Читаем История русской литературной критики. Советская и постсоветская эпохи полностью

…Быт для писателя не фатум, не мрачная неизбежность, не враждебная «стихия»; это реальная обыкновенная жизнь, уйти от которой нельзя, да и не нужно уходить. Вся трудность в том, чтобы внутри нее быть и остаться человеком[1445].

А. Бочаров настойчиво демонстрировал сложность художественной логики Трифонова, никогда не сводимой к одному голосу, одной точке зрения, и анализировал при этом взаимопроникновение бытового и исторического планов на «молекулярном», микропсихологическом уровне:

Своеобразие трифоновской манеры в том и заключается, что мы не найдем у него открытого размежевания автора и рассказчика в каждом отдельном случае, каждом эпизодике[1446].

Н. Иванова (в книге «Проза Юрия Трифонова») внимательно восстановила систему исторических подтекстов, многими нитями пронизывающих бытовой мир трифоновских героев и придающих подлинно исторический смысл их повседневным решениям. В 1980-х Белая, Еремина и Пискунов акцентировали философскую составляющую поэтики Трифонова:

Его открытием стало изображение текучести жизни, жизненного процесса […] Он поставил себе целью воплотить невоплотимое: «Увидеть бег времени, понять, что оно делает с людьми, как все вокруг меняет»[1447].

Однако, несмотря на всю эту эволюцию, в критическом обиходе утвердилось упрощенное представление о Трифонове: «Трифоновские герои, как правило, поверяются „пламенем костра“, идеалами 20–30-х годов» (В. Бондаренко)[1448], Трифонов «просвечивает нашу жизнь лучами революционной нравственности» (А. Бочаров)[1449] — как будто сам Бочаров и другие не показывали при анализе прозы Трифонова, насколько сомнительными оказываются фигуры деятелей 1920–1930-х: Ксении Федоровны из «Обмена», Ганчука из «Дома на набережной», Летунова из «Старика», — насколько обманчивы стереотипные представления об их чистоте и героичности.

Это упрощение свидетельствовало об упорном отторжении критикой не-социологических прочтений «бытовой прозы», о неустранимом присутствии жесткой матрицы представлений о том, какой должна быть не только реалистическая проза, но и сама современная жизнь — ведь именно попытки судить о литературе с точки зрения «жизни» и приводили к непониманию новизны трифоновской поэтики.
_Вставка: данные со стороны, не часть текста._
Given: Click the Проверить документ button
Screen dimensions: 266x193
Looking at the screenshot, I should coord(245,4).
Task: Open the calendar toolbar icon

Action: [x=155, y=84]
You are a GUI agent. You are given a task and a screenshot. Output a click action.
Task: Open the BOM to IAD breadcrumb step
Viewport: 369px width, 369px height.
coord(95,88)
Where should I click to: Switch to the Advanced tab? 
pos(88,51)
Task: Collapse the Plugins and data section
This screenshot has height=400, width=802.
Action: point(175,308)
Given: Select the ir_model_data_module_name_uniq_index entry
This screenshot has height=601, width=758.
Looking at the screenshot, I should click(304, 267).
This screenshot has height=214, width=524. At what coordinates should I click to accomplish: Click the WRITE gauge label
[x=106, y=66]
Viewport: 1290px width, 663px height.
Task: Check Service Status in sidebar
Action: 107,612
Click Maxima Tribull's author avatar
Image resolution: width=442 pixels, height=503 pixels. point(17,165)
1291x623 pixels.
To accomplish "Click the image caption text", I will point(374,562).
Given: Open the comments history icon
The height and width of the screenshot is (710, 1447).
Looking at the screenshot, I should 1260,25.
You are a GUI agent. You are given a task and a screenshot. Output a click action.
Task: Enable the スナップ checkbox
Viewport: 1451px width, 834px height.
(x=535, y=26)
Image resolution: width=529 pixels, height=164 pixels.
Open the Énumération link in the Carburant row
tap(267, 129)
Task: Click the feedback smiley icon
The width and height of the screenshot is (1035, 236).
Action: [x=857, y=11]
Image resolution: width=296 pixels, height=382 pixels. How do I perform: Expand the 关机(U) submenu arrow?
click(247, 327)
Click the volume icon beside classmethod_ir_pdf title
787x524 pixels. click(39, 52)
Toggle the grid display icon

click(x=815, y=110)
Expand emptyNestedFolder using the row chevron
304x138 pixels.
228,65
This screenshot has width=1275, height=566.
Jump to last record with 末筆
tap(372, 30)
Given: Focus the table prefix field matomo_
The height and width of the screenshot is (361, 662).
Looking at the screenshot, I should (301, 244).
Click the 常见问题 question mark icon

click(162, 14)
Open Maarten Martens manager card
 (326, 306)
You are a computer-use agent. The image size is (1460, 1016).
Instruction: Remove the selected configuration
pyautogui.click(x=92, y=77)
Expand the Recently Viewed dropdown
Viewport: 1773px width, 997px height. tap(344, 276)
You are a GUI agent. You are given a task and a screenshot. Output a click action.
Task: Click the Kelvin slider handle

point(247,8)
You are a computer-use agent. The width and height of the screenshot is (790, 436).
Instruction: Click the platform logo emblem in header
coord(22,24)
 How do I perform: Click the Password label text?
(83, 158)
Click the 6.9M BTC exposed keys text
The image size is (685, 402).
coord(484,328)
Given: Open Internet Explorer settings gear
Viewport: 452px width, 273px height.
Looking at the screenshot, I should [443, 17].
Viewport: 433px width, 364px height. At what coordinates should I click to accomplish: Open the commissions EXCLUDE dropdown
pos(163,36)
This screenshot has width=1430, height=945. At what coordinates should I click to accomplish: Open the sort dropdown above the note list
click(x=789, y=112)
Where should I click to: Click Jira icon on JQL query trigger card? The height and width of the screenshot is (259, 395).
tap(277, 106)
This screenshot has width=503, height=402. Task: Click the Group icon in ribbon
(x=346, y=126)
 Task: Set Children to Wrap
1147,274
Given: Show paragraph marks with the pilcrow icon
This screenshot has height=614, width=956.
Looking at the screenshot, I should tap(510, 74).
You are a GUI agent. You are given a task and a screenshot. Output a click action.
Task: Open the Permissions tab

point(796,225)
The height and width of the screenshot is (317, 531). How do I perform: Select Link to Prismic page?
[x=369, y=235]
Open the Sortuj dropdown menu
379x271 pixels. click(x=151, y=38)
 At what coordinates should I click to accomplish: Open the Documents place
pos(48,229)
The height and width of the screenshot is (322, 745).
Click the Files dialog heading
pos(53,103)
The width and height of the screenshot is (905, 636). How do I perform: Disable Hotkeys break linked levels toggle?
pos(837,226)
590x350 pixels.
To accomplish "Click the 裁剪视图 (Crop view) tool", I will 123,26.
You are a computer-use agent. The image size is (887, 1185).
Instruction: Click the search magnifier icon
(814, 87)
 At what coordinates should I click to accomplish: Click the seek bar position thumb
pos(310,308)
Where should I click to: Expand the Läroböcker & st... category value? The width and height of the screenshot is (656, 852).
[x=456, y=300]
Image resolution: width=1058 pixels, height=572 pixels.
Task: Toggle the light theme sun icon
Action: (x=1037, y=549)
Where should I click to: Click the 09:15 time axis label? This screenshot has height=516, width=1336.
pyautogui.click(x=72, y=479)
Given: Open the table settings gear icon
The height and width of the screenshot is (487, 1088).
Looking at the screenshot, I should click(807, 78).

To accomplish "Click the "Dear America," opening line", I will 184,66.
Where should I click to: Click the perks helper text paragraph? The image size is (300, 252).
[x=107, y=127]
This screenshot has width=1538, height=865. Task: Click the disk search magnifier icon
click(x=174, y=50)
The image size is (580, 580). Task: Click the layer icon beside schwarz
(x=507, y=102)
Эта матрица вновь дала о себе знать, когда началось обсуждение «амбивалентной» (по определению Руслана Киреева) прозы «сорокалетних» — их стали противопоставлять Трифонову, упрекая при этом в тех же «пороках», за которые бранили автора «московских повестей».

За пестрым конгломератом прозаиков, которых критики (в особенности Владимир Бондаренко[1450]) называли «сорокалетними» или «московской школой», все же просматривается и определенное литературное течение, сформированное текстами Маканина, Киреева, Курчаткина, Кима, а также прозой (тогда еще не публиковавшейся) и драматургией Л. Петрушевской и пьесами других драматургов «поствампиловского» направления. Их эстетика принципиально исключала социальное измерение из создаваемого образа мира, заменяя его экзистенциальным и психологическим, и потому полемически противостояла и социальному критицизму шестидесятников, и казенной «активной жизненной позиции» позднего соцреализма, и националистическому мифотворчеству.

Наиболее радикальное неприятие этой тенденции было высказано Дедковым в статье «Когда рассеялся лирический туман…»[1451]. Статья вызвала бурную и длительную дискуссию, а также парадоксальным образом привела к признанию поколения «сорокалетних», или «московской школы», как реально существующего явления. Если официозные критики вроде Феликса Кузнецова атаковали «сорокалетних» за недвусмысленное безразличие к официальным догмам, то Дедков, по сути, увидел в них порождение «застойного» конформизма и прямо обвинял их в том, что они уходят от социально острых тем в безопасное «мелкотемье»[1452].